Life in the community was almost studiously informal – a place to escape the cares and the formalities of the mainland. “The older crowd seemed to exude a way of life that was abundant in humor and action,” remembers Stan Hart, “and a style that flowed from a Yankee heritage. Another Yankee, Ralph Waldo Emerson, cautioned his fellow Americans – those who were borrowing their customs, morals and lifestyles from England and other European countries – when he wrote: “Insist on yourself, never imitate.” I think of the older crowd that way. I doubt that they consciously imitated anything. They were as natural as an August nor'easter or the herring run that fed through Harthaven into Farm Pond in Oak Bluffs.”
“The first thing we would do when we got to our Harthaven house,” Howard (Howdy) Eddy recalls, “was get our bathing suits on, run down our driveway in bare feet, across the Young's land and into the Sound. Delicious! Harthaven was the best darned place to grow up!”
Phronsie Conlin
Early on, the community centered around the harbor where many residents kept their boats. Howard Hart is remembered for his speed boat – called Wildcat – which he docked in Harthaven. “Great Uncle Howard Hart, always known to us as Jim, had a succession of boats,” Pete Hart remembers. “One of the most memorable was the wildcat, a high-speed boat. He loved taking us out on it. He also had an enormous catboat and he would take us kids out for “a ginger ale and gram crackers” sail. And then there was his enormous Pierce Arrow, into which he would cram up to 17 kids for an excursion to Edgartown for an ice cream party.”
“A legend grew up around Jim,” John Moore recalls. “Apparently, during Prohibition, as he was returning to Hart's Harbor, he was hailed by the Coast Guard as a suspected rumrunner. Instead of heaving to, he gunned his powerful twin-engine speedboat, the Wildcat, and headed for the harbor at full speed.
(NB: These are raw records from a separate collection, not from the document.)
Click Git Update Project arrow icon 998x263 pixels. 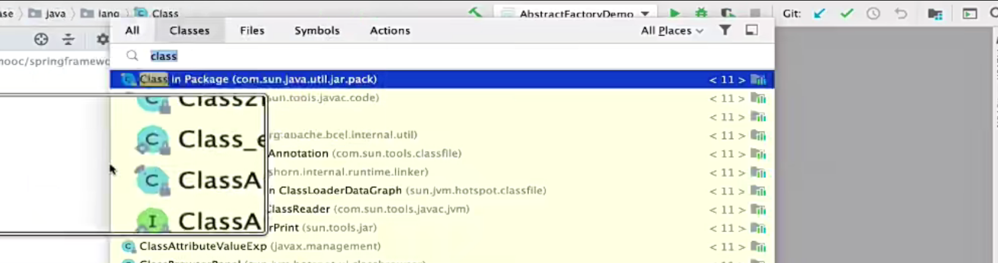pos(820,13)
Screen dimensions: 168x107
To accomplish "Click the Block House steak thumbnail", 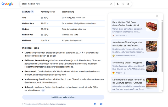I will click(152, 26).
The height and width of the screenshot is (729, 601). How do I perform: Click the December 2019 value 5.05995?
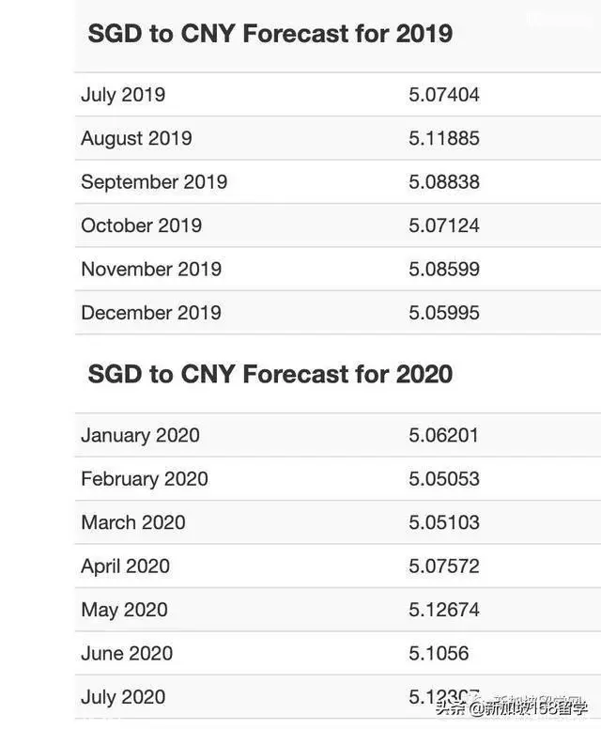click(444, 313)
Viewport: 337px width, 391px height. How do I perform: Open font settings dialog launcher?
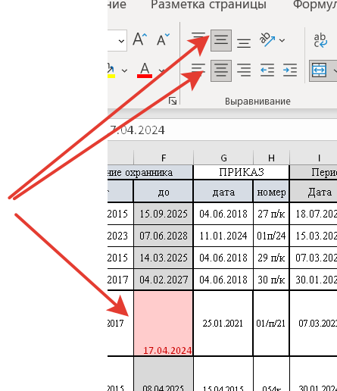173,101
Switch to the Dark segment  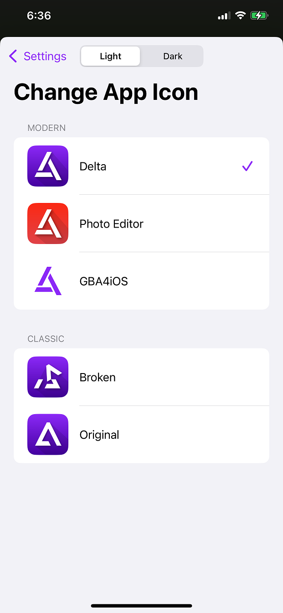pos(173,56)
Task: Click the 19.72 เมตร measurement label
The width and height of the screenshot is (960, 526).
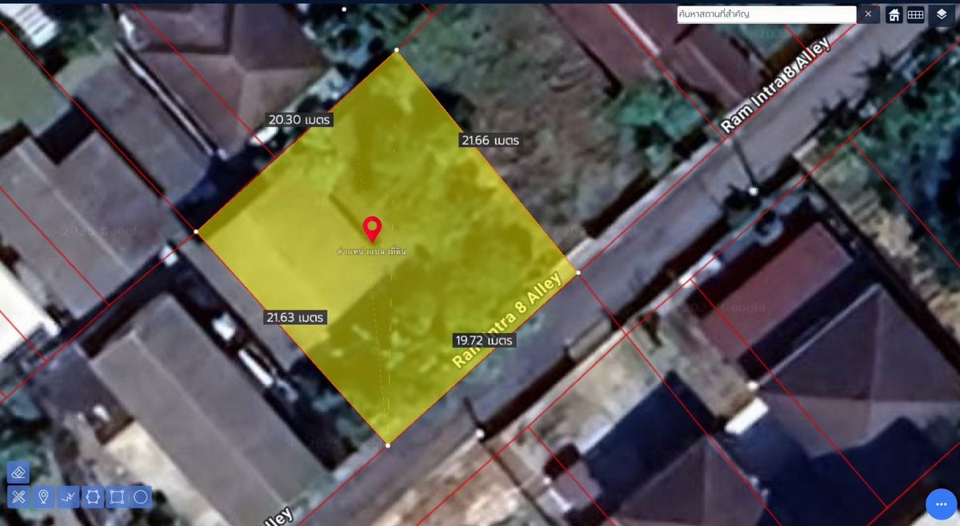Action: pos(483,340)
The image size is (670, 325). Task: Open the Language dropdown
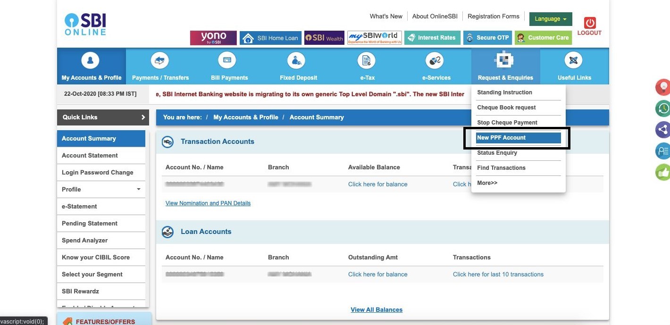(x=550, y=19)
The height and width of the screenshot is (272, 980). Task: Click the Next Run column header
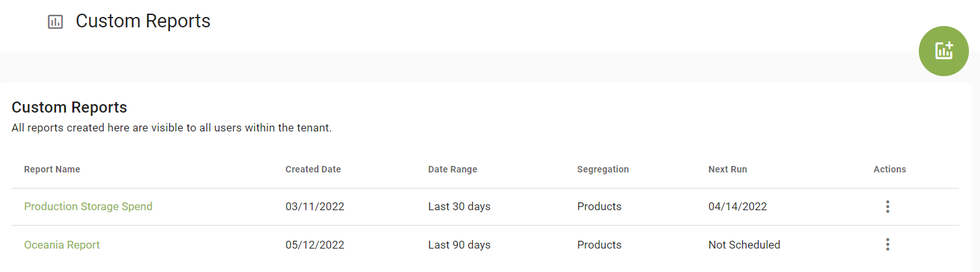tap(727, 169)
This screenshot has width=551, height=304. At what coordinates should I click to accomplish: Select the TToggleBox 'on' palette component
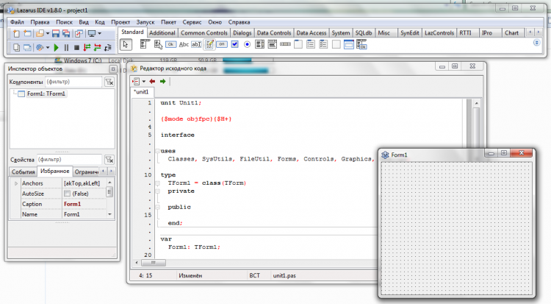click(221, 45)
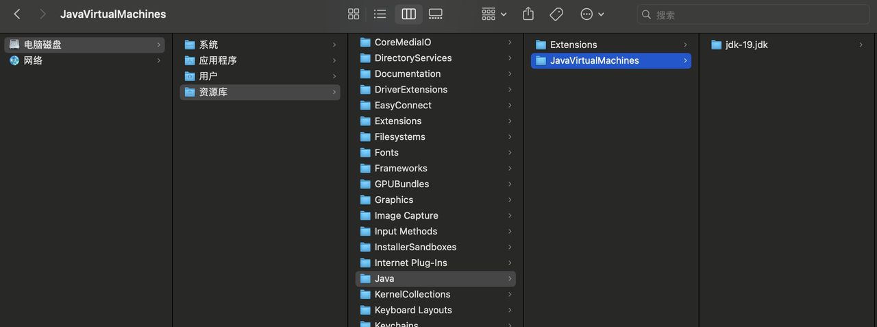Go back with the left chevron

(x=17, y=14)
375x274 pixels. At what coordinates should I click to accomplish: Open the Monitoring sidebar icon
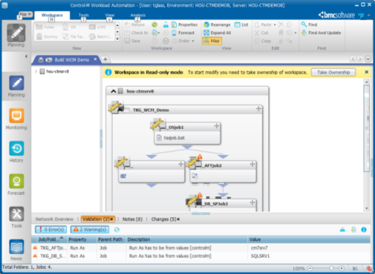pyautogui.click(x=17, y=116)
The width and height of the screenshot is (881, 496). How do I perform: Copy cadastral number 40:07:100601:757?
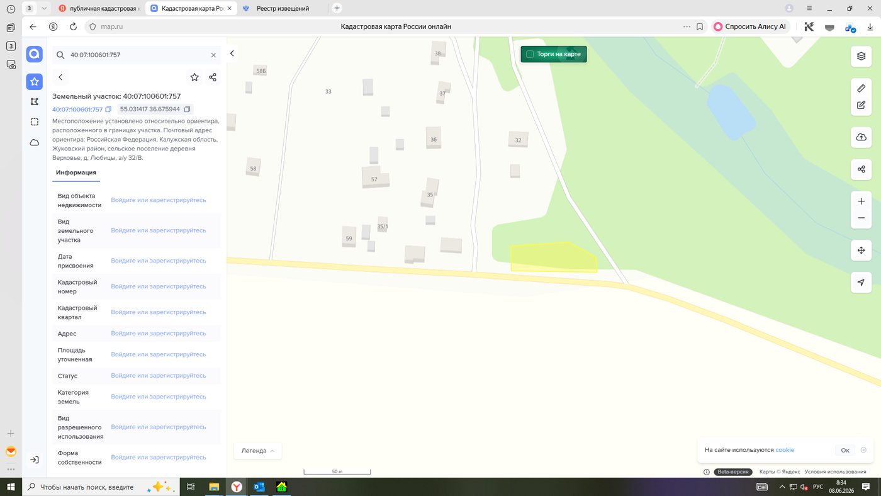[108, 110]
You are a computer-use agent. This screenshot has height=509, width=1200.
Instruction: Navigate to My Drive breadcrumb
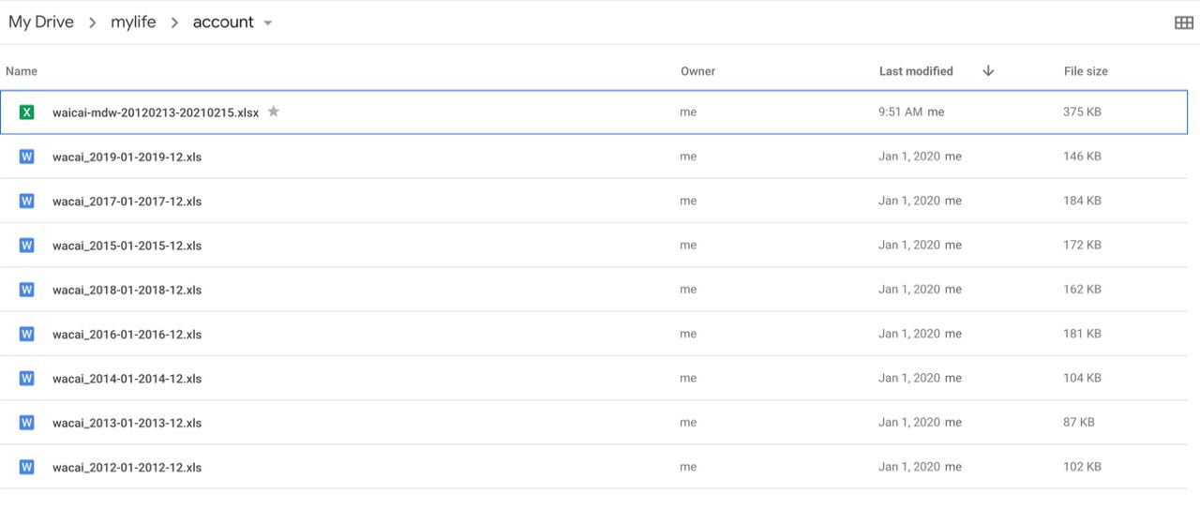point(41,22)
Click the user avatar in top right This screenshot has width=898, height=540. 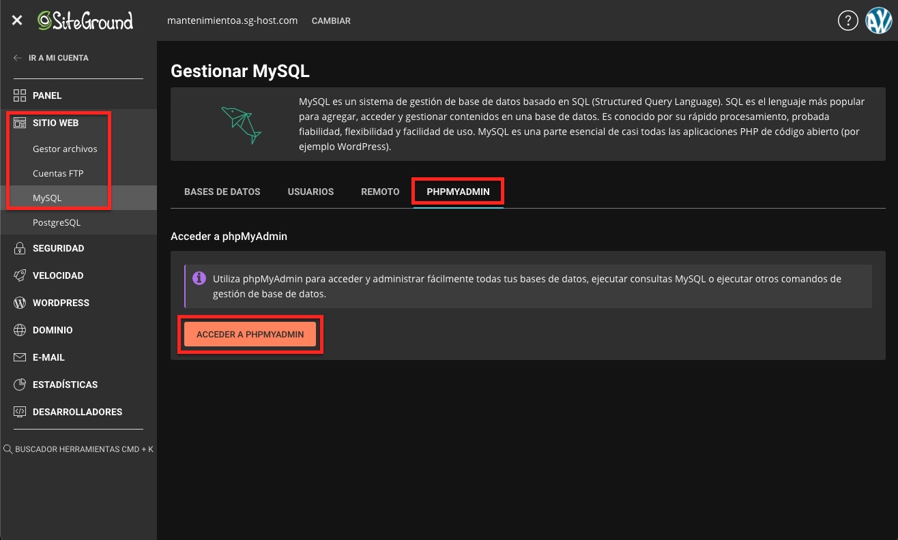(879, 20)
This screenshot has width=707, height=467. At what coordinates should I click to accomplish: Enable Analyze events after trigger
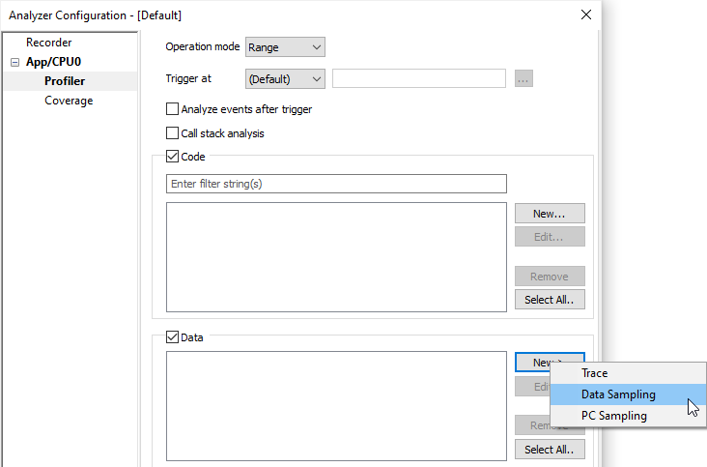coord(173,109)
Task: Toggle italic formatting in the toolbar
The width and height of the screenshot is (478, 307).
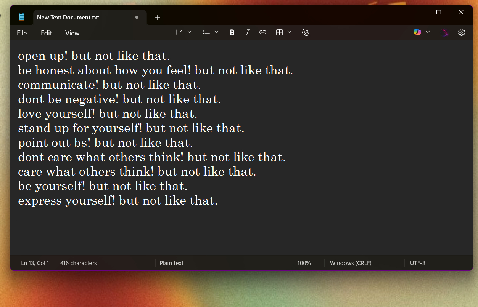Action: coord(247,33)
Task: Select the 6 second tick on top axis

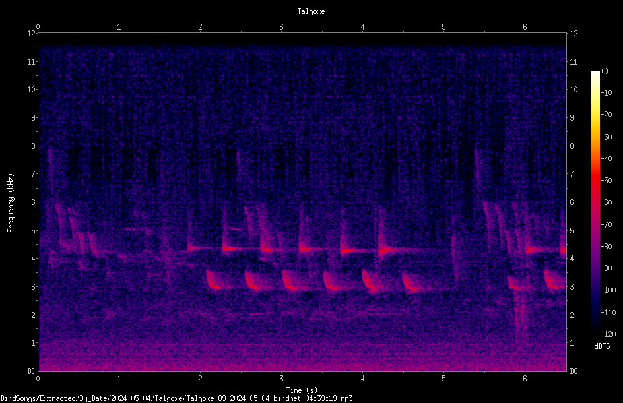Action: 525,27
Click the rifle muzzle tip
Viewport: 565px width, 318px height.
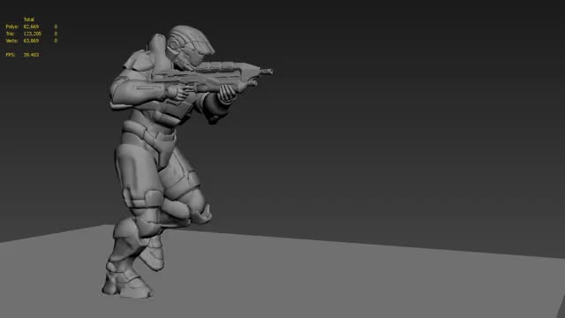coord(267,72)
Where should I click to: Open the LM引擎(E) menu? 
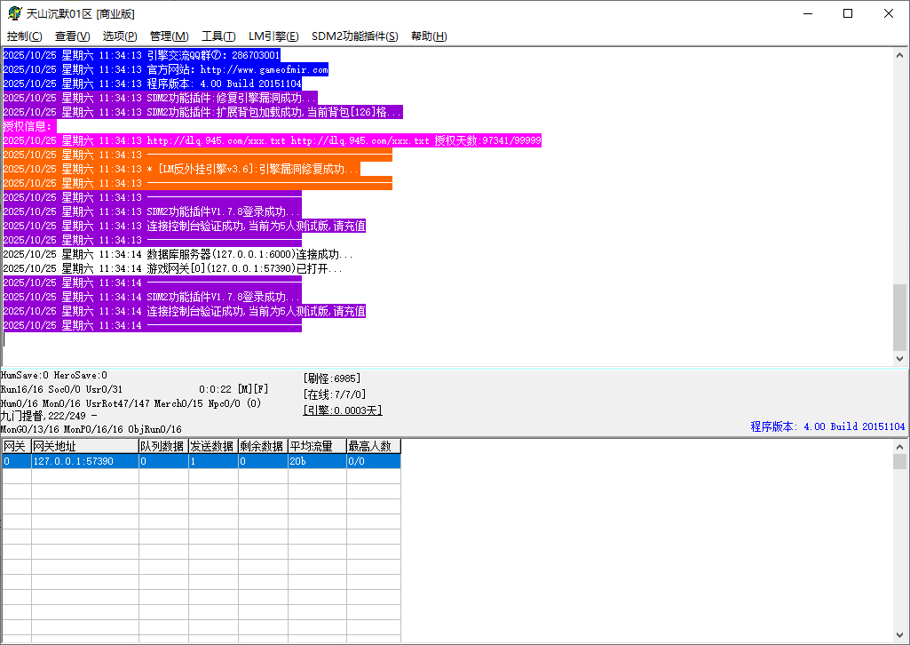[x=273, y=36]
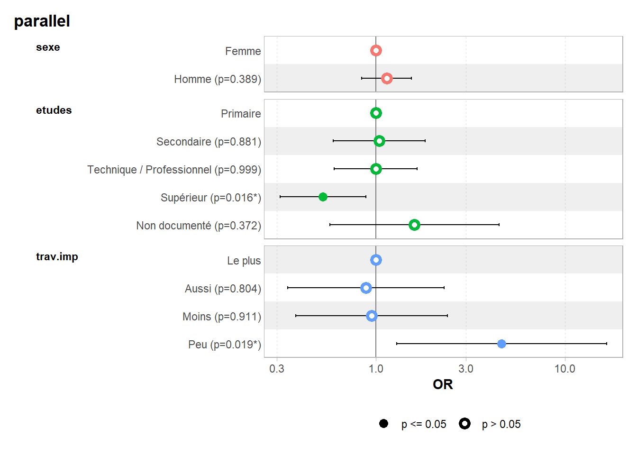This screenshot has width=637, height=455.
Task: Click the OR axis title
Action: pos(443,384)
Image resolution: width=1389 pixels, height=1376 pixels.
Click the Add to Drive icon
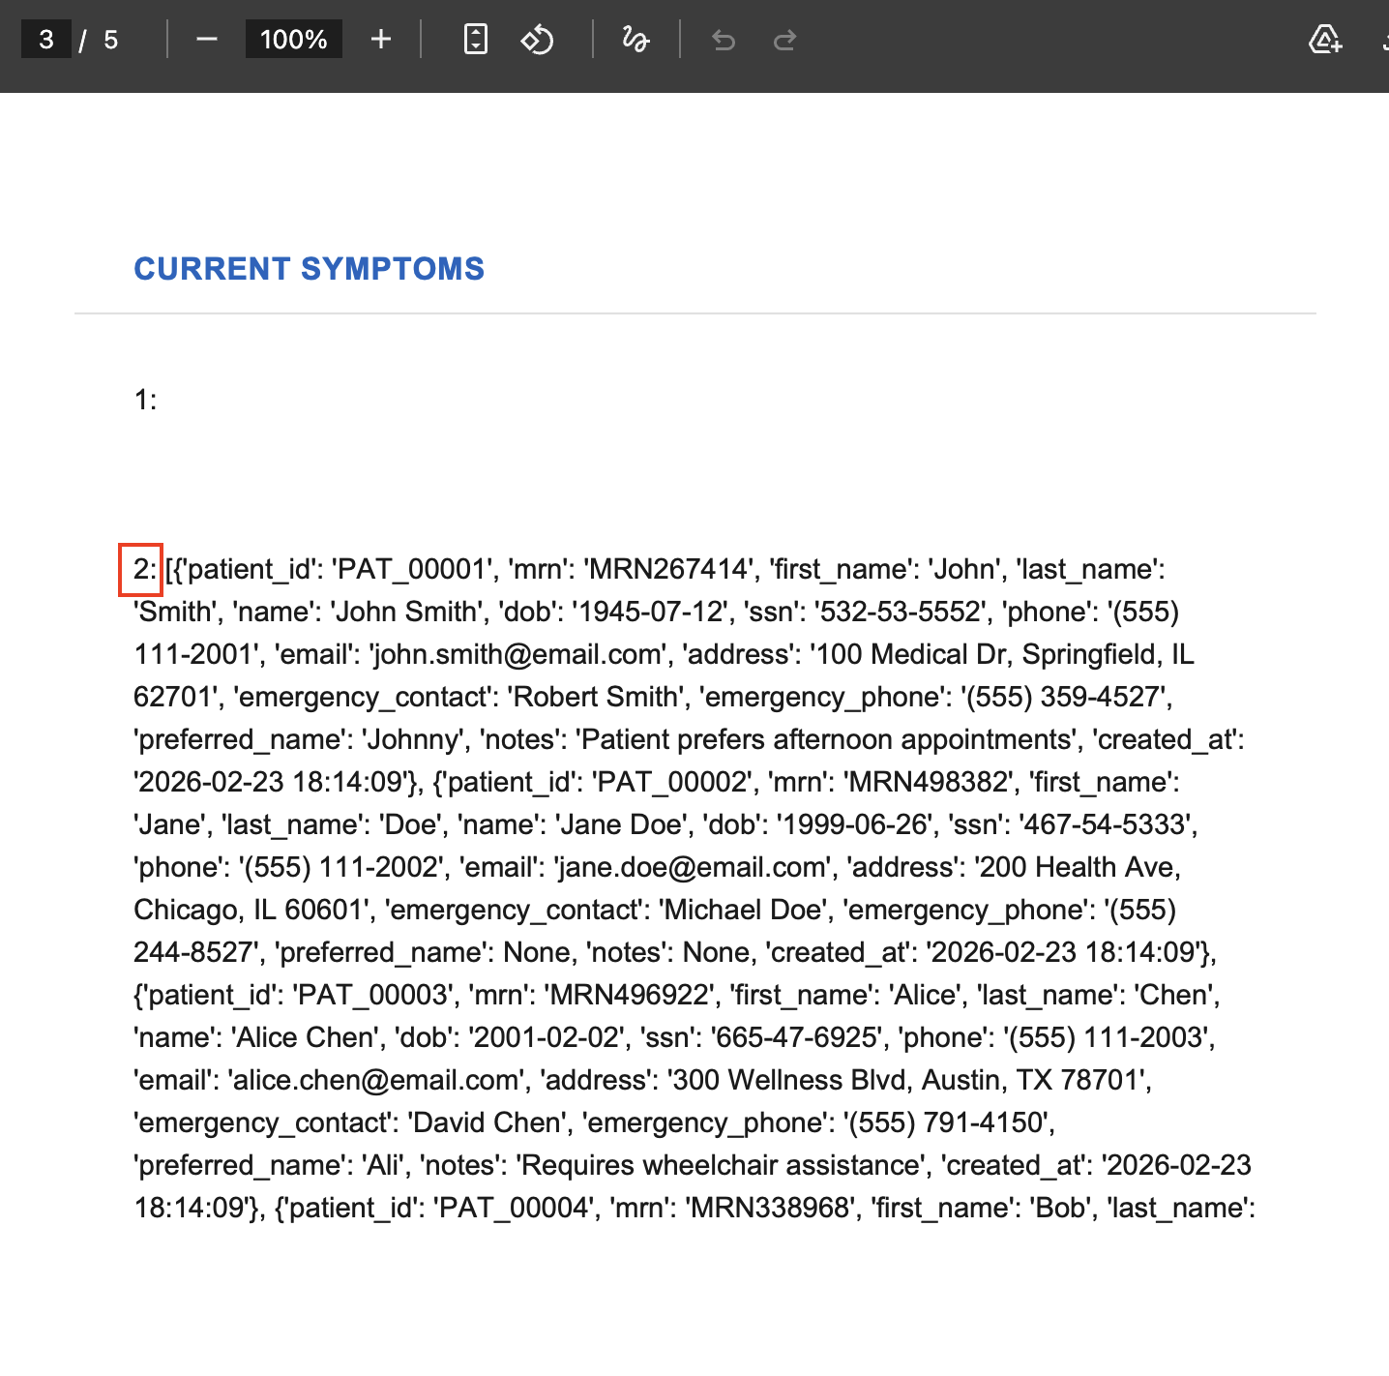1324,42
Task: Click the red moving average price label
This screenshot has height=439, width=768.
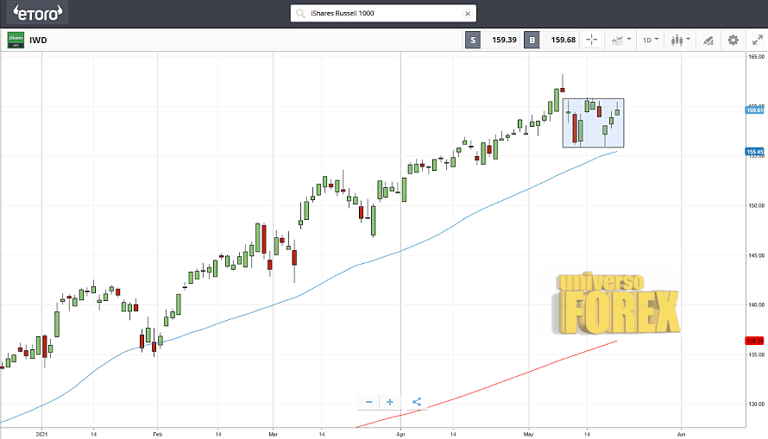Action: (754, 341)
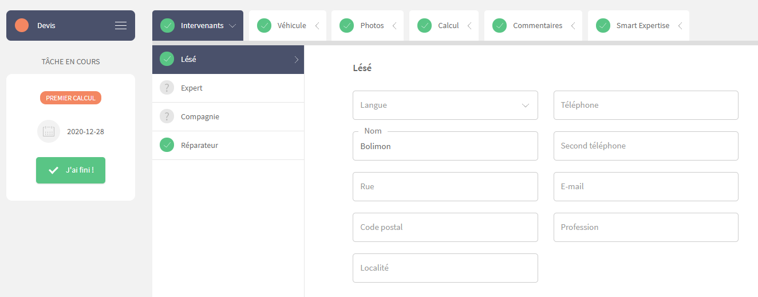The height and width of the screenshot is (297, 758).
Task: Click the green checkmark on Intervenants tab
Action: coord(167,25)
The Coast Guard cutter tried to follow him but they didn't know the tricky channel to the old opening... and ran fast aground in the shallows near the beach.”
Jim
is also remembered for his sailing lessons. “Jim, our great uncle Howard Hart,
bought a number (six, I think) of two man sailing dinghies,” Bung Young remembered,
“and had us racing several days a week, sometimes in Farm Pond, sometimes in
Nantucket Sound. They were essentially rowboats that he had fitted with a centerboard,
a mast and some kind of a rag for a sail. When we were off Buoy
Beach , he
would have seamanship races that required the crew to wait for the starting
gun before swimming out to their boats, weighing anchor and raising sail and
heading for Harthaven harbor without colliding with a fellow
contestant.”
“I was always a little afraid of participating in the races and I never really wanted to win,” recalls Lucy Hart (Bideau) Abbot. “Howdy Eddy was probably the best sailor, and he was always kind to me. Phronsie Vibberts and I were about the only girls participating in these races. I did like to sail by myself, but I didn't like Jim yelling at me during the races. It seems we were barefoot all summer.”
The community matured as children were born to the original settlers, then grandchildren, and as other relatives and friends moved in and built houses. Today, Harthaven remains a tight knit community enriched by many new residents who are drawn here by its history and its unique sense of place. Ally Moore 's feelings about Harthaven are similar to those from the past, indicating that little has changed in the ninety years since its founding: “It's where, as a little boy, I learned to ride a bike, first wobbling down the White House lawn. Later that day, while navigating the circle around the house, I finally ended up crashing into the huckleberry bushes after failing to step on the brake. Last December, my wife Michele went into labor and at midnight we pulled the station wagon past those same huckleberry bushes and headed out for the M.V. Hospital . I felt that same jittery sense of excitement of first riding a bike, of tentatively and happily steering towards the future and bright possibility, which in this case came the following morning at first light in the form of our daughter, Emily Rose.”